Un passo in avanti e tanta voglia di crederci. Il sistema italiano dell’arte potrebbe essere al suo giro di boa per competere con quello internazionale. Molti ingredienti ora ci sono: qualità degli artisti e delle opere, network internazionale di curatori e galleristi, musei di antico e contemporaneo finalmente in dialogo e aperti a rispondere alle domande di un pubblico che chiede cultura e relazioni, collezionisti autorevoli e generosi, istituzioni finalmente impegnate, una disponibilità di finanziamenti rinnovata e una cultura che cresce dal basso insieme ad una formazione che muove i primi passi verso l'aggiornamento.
Questo movimento lento, ma ci auguriamo inarrestabile, potrebbe cambiare il volto dell’Italia e porre l’arte e la produzione culturale con tutte le sue declinazioni e la sua interdisciplinarietà al centro della vita sociale del Paese.
Per questo analizzare gli ingranaggi, le resistenze e l’esclusività è fondamentale per porre mano con coscienza e senza secondi fini a qualsiasi miglioramento o modifica dell’attuale status quo normativo e fiscale. Sul fronte dell’impresa culturale è stato fatto un passo avanti, ma resta ancora da fare. È stato fatto un grande lavoro da parte della commissione Cultura della Camera che si è tradotto, dopo la falcidia della Commissione Bilancio, in una definizione. Sembra nulla ma in realtà è un passo importante: il riconoscimento delle Icc (Impresa culturale e creativa) non è cosa così scontata e rappresenta un lascito importante alla prossima legislatura. Con l’introduzione in Manovra poi di un credito di imposta, per quanto limitato, il segnale dell’importanza del settore culturale per l’economia nazionale diventa ancor più evidente.

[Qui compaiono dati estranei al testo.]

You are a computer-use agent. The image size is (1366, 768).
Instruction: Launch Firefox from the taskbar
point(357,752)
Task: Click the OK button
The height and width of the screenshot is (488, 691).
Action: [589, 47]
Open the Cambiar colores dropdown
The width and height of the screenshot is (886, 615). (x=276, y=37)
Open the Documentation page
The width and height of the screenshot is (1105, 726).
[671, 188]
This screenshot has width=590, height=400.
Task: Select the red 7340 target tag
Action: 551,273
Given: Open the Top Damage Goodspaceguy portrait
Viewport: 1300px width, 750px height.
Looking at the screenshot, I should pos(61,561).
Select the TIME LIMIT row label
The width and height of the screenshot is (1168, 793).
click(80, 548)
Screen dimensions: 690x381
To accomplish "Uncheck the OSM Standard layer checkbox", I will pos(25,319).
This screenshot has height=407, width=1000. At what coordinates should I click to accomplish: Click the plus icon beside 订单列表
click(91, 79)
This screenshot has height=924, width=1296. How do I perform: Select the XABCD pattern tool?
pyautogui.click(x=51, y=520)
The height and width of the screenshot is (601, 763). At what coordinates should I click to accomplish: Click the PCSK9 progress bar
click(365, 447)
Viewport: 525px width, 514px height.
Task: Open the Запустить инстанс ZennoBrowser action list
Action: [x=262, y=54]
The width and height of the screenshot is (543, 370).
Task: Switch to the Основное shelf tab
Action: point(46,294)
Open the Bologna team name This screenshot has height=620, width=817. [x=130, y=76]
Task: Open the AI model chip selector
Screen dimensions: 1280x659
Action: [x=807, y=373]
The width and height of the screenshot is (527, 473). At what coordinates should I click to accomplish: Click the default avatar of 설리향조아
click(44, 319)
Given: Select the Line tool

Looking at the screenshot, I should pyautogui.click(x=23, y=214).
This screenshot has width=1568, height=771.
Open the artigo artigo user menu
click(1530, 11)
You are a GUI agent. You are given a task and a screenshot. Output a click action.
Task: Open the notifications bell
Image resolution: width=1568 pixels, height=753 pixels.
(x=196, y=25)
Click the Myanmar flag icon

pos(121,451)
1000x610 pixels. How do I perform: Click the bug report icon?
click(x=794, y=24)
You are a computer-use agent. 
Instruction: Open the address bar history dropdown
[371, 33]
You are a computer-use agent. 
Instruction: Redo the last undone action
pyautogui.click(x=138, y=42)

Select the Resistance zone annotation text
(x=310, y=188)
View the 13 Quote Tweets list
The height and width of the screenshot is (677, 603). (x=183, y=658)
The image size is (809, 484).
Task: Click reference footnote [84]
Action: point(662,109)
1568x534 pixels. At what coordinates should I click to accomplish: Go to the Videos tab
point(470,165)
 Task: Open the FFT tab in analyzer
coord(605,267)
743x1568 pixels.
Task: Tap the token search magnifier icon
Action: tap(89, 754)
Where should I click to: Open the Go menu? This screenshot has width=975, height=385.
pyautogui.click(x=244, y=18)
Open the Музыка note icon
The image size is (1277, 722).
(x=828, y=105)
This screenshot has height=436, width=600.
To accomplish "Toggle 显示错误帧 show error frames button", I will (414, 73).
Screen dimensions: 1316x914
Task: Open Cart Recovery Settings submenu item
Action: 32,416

In Italia le normative sull’arte si sono accumulate senza però creare un corpus organico che semplifichi le procedure di tutela, gestione e valorizzazione con un’agevolazione all’impresa culturale. D’altro canto anche la fiscalità ha inseguito l’arte per inseguirne il denaro sottostante, talvolta a buon diritto quando nasconde l’evasione, talaltro penalizzando un settore creativo che avrebbe invece bisogno di maggior fiducia e agevolazioni. Il sistema dell’arte non è un’industria come le altre, ma è un settore importante della vita sociale, culturale ed economica del Paese. Se siamo convinti di questo e osserviamo anche quanto fanno altri Stati come il Regno Unito e la Francia, tanto per non andare lontano, scopriamo che l’arte, la produzione culturale e il suo indotto rappresentano un motore per moltissime attività di sviluppo sociale ed economico. Una sorta di humus, di sperimentazione continua senza scopi immediati che produce innovazione, nuova ricchezza e welfare sociale. Ancora oggi l’industria tessile fiorentina è tributaria della grande pittura della sua città. Il quartiere South Bank di Londra cosa sarebbe oggi senza la Tate? Come mai i grandi centri di ricerca dal Cern al Mit di Boston e all’Harvard University hanno deciso di aprire spazi e laboratori per gli artisti? Perché l’arte crea valore.
Il Parlamento nel 2017 ha messo in fila una serie di interventi alcuni andati in porto come la legge 124 del 4 agosto 2017 che dovrebbe semplificare la circolazione internazionale dei beni culturali, ma è in attesa dei decreti attuativi; altre solo discusse come quella sui delitti contro il patrimonio culturale, che hanno posto al centro l’arte e la cultura. Speriamo che il prossimo governo faccia ulteriori passi in avanti e si impegni nelle politiche culturali.
Per aiutare a comprendere le dinamiche di un sistema complesso e non formalizzato il volume in edicola domani con Il Sole 24 Ore “Investire in arte” rappresenta una guida all’arte e al collezionismo. La guida pone l’accento sull’attuale mercato dell’arte e sul suo stato di salute con uno sguardo sull’arte italiana, individua i driver, i gate keeper e market maker del sistema. Aiuta a comprendere come si crea il valore dell’arte, come si costruisce, gestisce, conserva e pianifica il futuro di una collezione. E, infine, aggiorna gli aspetti legali e fiscali intervenuti nell’ultimo periodo.